*EXTRACT*.
━━━━━━━━━━━━━━━━━━━━━━━━━━━━━━
Fast forward another three years (that were in reality very slow) and watching my sons take part in a triathlon I started to think that could be me the following year. The precious energy that had taken so long to return felt ready to be tested to see if I could now start incorporating exercise again, and building back to something.

For a year now I had been working and living doing pretty much everything I wanted to do, with the exception of the kind of exercise that I really missed – the classes and the runs that involved sustained high energy. I entered the triathlon for the following year, telling no-one. Another year of very gradual build, taking care to go slowly and to quietly celebrate the small increments of progress and I was going further and further each week whilst, and this is the crucial part, still being able to live and work as normal. I worked at the distances, very gradually. I worked at the rest. I stretched. I took care. I found some partners in crime.
━━━━━━━━━━━━━━━━━━━━━━━━━━━━━━
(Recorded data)
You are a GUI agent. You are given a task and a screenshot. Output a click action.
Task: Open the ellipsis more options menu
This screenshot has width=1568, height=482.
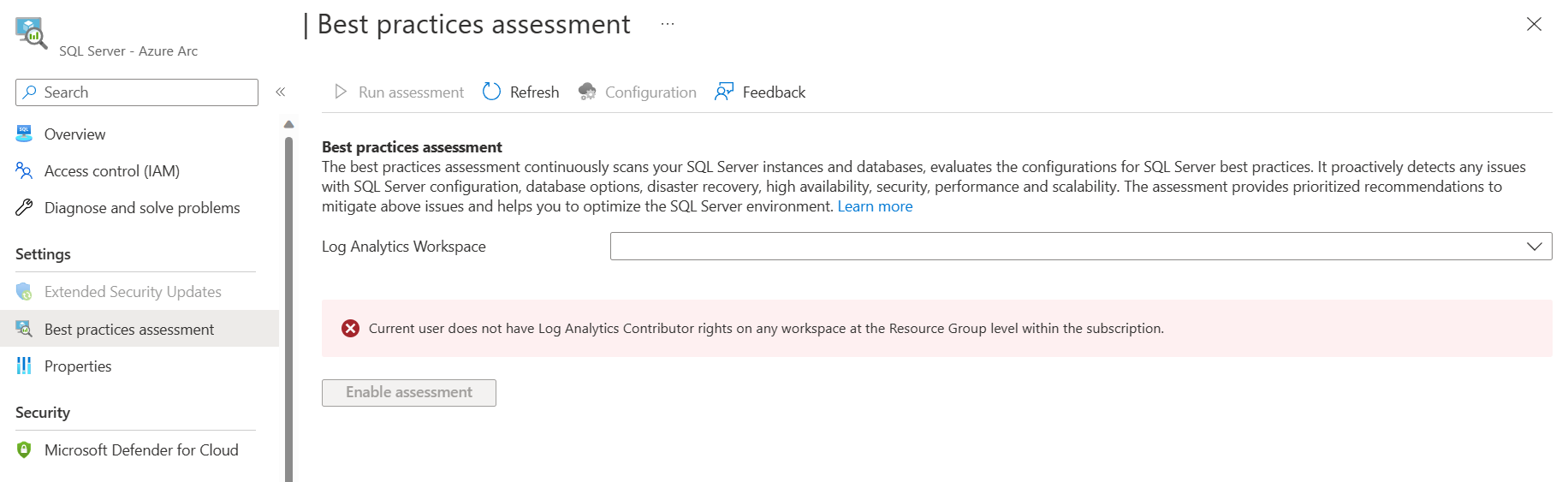click(x=668, y=25)
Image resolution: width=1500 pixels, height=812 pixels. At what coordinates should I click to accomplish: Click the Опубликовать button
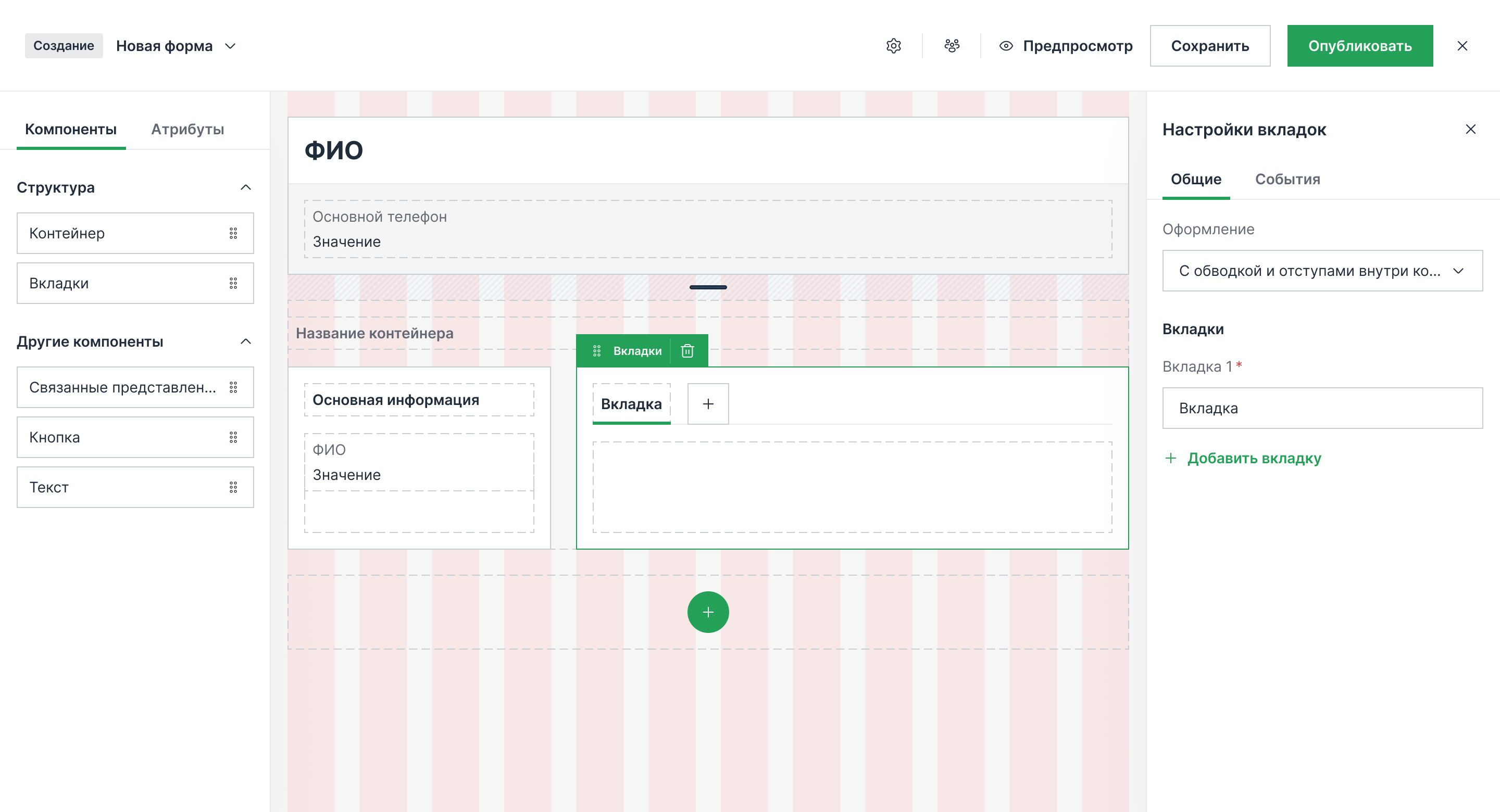(x=1359, y=45)
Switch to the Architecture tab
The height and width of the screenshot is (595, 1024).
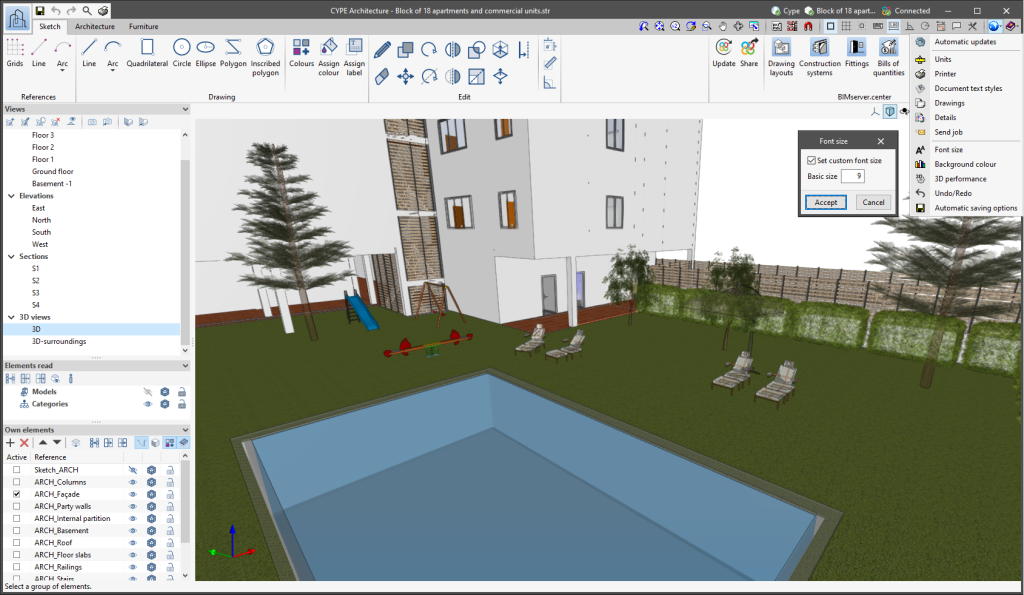pos(95,26)

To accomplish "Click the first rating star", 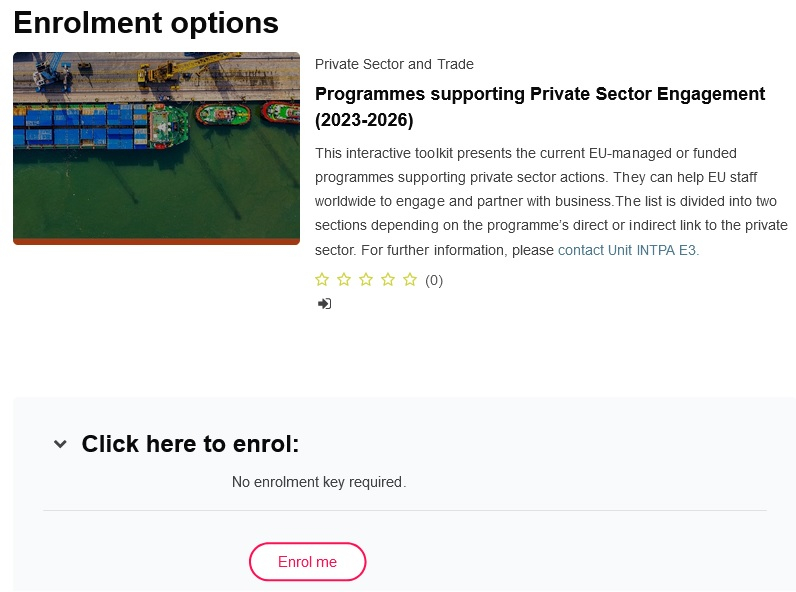I will coord(322,280).
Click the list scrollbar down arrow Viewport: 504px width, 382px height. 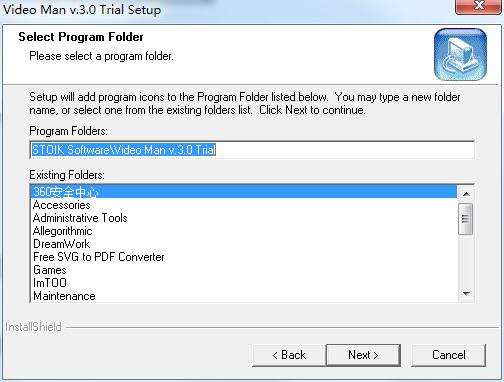pos(466,294)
━━━━━━━━━━━━━━━━━━━━━━━━━━━━━━
*SET PROBLEM 1*.
Render this sentence from the triathlon account into Spanish: "I entered the triathlon for the following year, telling no-one."
*SET PROBLEM 2*.
Carry the triathlon account forward, beginning right after its final sentence.
None of the data is required.

*EXERCISE ANSWER 1*.
Me inscribí en el triatlón del año siguiente sin decírselo a nadie.

*EXERCISE ANSWER 2*.
There is so much more to this story, and maybe some day I’ll share more of it, but for now let’s cut to the week before the triathlon. So proud of how far I’d come, having purchased a tri-suit –a garment that I can only describe as deeply unflattering but was still excited about – and knowing I could now do the distances I even told a few close friends and family what I was doing. And then I woke with a cold, that got worse as the week progressed. It went to my sinuses and chest and by Friday, I knew deep down I shouldn’t do it. I still got my stuff ready, not willing to admit defeat. On Saturday I was still unwell.

Could I have made it round? Quite possibly.

Would I have been irresponsible to try? Without doubt.

Was it an easy decision? No.

Did I cry? Yes. 

My hard won, longed for moment of proof to myself that I was back was not going to happen. I needed to feel sad for a bit.

And, what I know to be true, is that I still got the prize. Several of them actually.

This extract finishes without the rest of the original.